La edición de estas cartas por parte de Elizabeth Chatwin y Nicholas Shakespeare gravita entre la mitificación del genio y un retrato moral que a uno no le queda claro si parte de la admiración o del ajuste de cuentas. Pero puede que en esa ambigüedad radique en parte la riqueza subyugante del libro. Cuando a Chatwin le comunican que tiene sida, éste no se cansa de publicitar que ha sido infectado por un hongo extrañísimo detectado en unos campesinos chinos, en una cueva de murciélagos o en una orca varada en la India. Conforme avanza el deterioro físico, alcanza un estado de hipomanía en el que la aceleración mental acentúa los rasgos más atrayentes de su carácter: se vuelve cada vez más locuaz, delirantemente imaginativo, un torbellino de la naturaleza que no se correspondía con la parálisis nerviosa que ya había afectado a sus piernas. Conmueve la última carta que le escribe Michael Ignatieff en la que le pregunta hacia dónde se está escapando ahora. Conmueven las cartas previas a su muerte dictadas a su mujer en las que Elizabeth añade posdatas para explicar cuál es la verdadera situación de su marido. Conmueve el cuarteto que compuso Kevin Volans basándose en Los trazos de la canción y ante cuya audición Chatwin sólo fue capaz de articular una palabra: “precioso”. Hasta conmueve su acercamiento final, medio alucinado medio místico, a la fe ortodoxa griega tras ver un pantocrátor. En el último libro que leyó aparecían estos versos:

“A todo renunciamos menos a nosotros mismos:
el egoísmo es lo último que se pierde;
nuestros suspiros son exhalaciones de la tierra,
nuestras pisadas dejan un rastro en la nieve”.  

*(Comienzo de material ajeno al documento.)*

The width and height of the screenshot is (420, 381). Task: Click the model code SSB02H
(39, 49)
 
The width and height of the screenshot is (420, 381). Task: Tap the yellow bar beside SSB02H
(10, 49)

Bajo el sol puede ser leído por los iniciados en la obra de Chatwin como una comprobación o refutación del personaje que protagoniza En la Patagonia, Los trazos de la canción o ¿Qué hago aquí?, pero también por cualquiera como una autobiografía fragmentada o una conversación con uno de los escritores más excepcionales de la segunda mitad del siglo pasado. Incluso cabe la lectura de una obra de imaginación en la que Bruce Chatwin se nos revele como el ser de ficción que construyó de cara a los demás. En cualquier caso, y aunque estas cosas dependan mucho de las condiciones materiales (en contra de lo que pudiera parecer, Chatwin no fue rico) o la configuración genética,  yo me quedo con el entusiasmo incontenible que desbordan sus páginas, con la intensidad contagiosa que destilan sus cartas, con el triunfo de la amplitud apasionada sobre la languidez de quien ni siquiera intenta vivir como quiere y con el drama de quien siendo consciente de que, como dijo Pascal, toda la desgracia de los hombres es resultado del no saber permanecer en reposo en su cuarto, no pudo hacer nada por evitarla. Su obra trató de arrojar por todos los medios cierta luz sobre la naturaleza de la inquietud humana. 

3 comentarios:

Fran G. Matute dijo...

Pues tras leer esto, no le queda a uno más remedio que anunciar su retirada inminente del mundo de la crítica literaria... Tú ganas, Cora.

SEXTO PISO dijo...

Absolutamente maravillosa, sí señor!

Mariluz dijo...

Tremendo, magistralmente tremendo. He tenido que sacrificar la media hora de desayuno para leer esta maravilla. ¿Quién es este Coradino Vega? ¿Cómo se alinearon los astros cuando viste la luz primera? ¿Quién ganó el Tour de Framcia ese año? Busco información tuya y me sales con que eres autor de El hijo del ciclista (que esta misma tarde encontraré fatigando las calles de Alicante). ¿A qué extraño designio hay que preguntarle para saber cómo he tardado tanto en encontrarte? ¿Por qué no hay más Coradino Vega en EC? Amado mío, eres digno de la mejor horchata de mi casa, como lo sería Chatwin, aunque imagino que, dándole como le dio al talón, el hombre se llevaría las libaciones horchateras alicantinas puestas para cruzar el Leteo. Cora, I love you.